What are the causes and risk factors of heel spurs?


People who frequently engage in plantar flexion-related activities and those who spend a significant portion of their days standing or walking are more likely to develop heel spurs. This type of pain is also common in some professions (postmen, nurses, and salespeople), but it can also occur in athletes who jump or run frequently and intensely (volleyball players, athletes, runners, jumpers, ballerinas).

A very important factor in preventing the appearance of heel spurs is to recognize the risk factors, which are:

AGE – the older a person is, the greater the possibility of a heel spur. Up to 98% of people who have a thorn in the heel are over 40 years old. Age-related changes in walking patterns, shorter steps, and increased foot contact with the ground may all contribute to the development of heel spurs.

BODY WEIGHT – Being overweight significantly raises the risk of heel spurs. Overweight people make up 46 to 82 percent of heel spur sufferers.
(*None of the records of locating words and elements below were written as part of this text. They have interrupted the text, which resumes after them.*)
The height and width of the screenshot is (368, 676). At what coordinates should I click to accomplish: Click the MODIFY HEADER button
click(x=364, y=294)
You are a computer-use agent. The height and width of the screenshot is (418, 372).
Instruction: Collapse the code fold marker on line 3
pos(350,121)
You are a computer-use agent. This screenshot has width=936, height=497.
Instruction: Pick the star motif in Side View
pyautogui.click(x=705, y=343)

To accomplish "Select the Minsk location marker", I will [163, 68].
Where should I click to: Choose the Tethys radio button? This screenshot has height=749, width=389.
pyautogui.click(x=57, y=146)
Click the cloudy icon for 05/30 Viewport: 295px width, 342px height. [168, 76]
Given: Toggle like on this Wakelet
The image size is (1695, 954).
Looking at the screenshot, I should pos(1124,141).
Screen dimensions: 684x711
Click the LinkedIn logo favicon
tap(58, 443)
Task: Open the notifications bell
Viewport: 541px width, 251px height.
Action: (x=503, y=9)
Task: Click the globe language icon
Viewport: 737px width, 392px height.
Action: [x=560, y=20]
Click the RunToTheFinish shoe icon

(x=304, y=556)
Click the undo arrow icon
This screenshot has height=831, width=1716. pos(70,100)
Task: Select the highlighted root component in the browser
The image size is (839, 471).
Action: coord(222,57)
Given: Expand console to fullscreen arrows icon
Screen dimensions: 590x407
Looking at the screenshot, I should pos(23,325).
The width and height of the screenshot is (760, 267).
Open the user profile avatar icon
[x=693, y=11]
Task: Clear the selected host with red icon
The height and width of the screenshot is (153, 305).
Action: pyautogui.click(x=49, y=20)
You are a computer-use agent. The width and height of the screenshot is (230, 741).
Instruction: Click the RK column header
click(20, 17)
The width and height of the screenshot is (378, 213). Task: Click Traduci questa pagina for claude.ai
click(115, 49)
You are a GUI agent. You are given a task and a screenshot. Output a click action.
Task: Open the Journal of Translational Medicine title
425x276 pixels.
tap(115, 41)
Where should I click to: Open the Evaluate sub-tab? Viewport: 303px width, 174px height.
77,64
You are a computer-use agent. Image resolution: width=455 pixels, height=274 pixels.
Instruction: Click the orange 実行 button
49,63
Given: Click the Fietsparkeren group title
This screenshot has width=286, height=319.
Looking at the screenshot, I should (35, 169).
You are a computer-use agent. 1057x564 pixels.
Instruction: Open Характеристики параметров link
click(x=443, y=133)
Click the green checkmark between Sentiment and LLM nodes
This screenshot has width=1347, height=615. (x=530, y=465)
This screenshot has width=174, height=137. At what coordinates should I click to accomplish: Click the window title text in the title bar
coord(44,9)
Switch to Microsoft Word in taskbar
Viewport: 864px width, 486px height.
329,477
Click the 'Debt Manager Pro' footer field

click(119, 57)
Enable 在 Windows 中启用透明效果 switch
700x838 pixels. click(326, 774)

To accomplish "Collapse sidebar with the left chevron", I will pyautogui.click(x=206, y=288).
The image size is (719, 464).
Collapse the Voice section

Heel spurs are also linked to diabetes, though it’s unclear if this is a separate risk factor or merely a side effect of the fact that diabetes is more common in obese individuals.

ANATOMICAL STRUCTURES – People with short lower leg muscles and stiff Achilles tendons are particularly at risk. Both “high heels” and flat feet may increase your risk of injury. Up to 81 percent of those with heel spurs also have flat feet.

GENDER – It is thought that men who participate in sports are more likely to develop heel spurs, but in people under the age of 49, women are more likely to develop heel spurs than men. The difference, according to the authors, can be attributed to wearing high heels.

GENETICS – People who are genetically predisposed to faster bone growth in response to mechanical stress are more likely to develop a spur. This explains why some people, despite being exposed to equal or higher loads, develop heel spurs while others do not.

OTHER DISEASES – People with arthritis, people over 61 years old, and even 80% of people with osteoarthritis and 72% of people with rheumatism are more likely to experience a heel spur. In addition, 45 to 85% of people with arch tendonitis have heel spurs. A similar cause for all conditions is also likely given that they all share several other risk factors, such as age and being overweight.